(Task requirements) Render the lines from the line with "Open the details" to the line with "coord(1327,984)", both included, as a Markdown table with the columns Row and Line, omitting any blank lines.

[START OF Items]

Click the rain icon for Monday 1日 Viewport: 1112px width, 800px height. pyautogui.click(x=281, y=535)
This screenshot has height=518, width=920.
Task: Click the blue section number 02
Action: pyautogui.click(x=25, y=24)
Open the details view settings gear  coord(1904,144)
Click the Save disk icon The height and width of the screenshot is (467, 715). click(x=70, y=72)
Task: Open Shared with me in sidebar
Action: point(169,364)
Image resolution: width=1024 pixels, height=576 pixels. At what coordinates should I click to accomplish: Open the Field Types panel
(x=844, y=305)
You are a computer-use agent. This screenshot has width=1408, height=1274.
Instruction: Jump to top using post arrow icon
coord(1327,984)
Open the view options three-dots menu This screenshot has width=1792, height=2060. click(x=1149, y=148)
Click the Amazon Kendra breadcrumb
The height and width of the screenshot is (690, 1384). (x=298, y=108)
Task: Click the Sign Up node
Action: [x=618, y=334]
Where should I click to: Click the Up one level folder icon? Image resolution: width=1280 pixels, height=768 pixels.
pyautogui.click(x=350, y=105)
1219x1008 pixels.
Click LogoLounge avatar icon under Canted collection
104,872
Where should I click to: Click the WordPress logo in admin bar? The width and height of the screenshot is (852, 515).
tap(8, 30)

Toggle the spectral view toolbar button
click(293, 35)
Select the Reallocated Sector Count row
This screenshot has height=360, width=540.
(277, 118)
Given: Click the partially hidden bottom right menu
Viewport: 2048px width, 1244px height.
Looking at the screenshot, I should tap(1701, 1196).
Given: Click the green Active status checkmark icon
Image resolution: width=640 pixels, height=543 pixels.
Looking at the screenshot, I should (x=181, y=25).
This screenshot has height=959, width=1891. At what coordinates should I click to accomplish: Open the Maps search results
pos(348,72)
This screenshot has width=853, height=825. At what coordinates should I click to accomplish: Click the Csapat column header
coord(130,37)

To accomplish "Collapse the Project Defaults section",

[END OF Items]

(Solution to this task)
| Row | Line |
|---|---|
| 1 | Open the details view settings gear  coord(1904,144) |
| 2 | Click the Save disk icon The height and width of the screenshot is (467, 715). click(x=70, y=72) |
| 3 | Task: Open Shared with me in sidebar |
| 4 | Action: point(169,364) |
| 5 | Image resolution: width=1024 pixels, height=576 pixels. At what coordinates should I click to accomplish: Open the Field Types panel |
| 6 | (x=844, y=305) |
| 7 | You are a computer-use agent. This screenshot has width=1408, height=1274. |
| 8 | Instruction: Jump to top using post arrow icon |
| 9 | coord(1327,984) |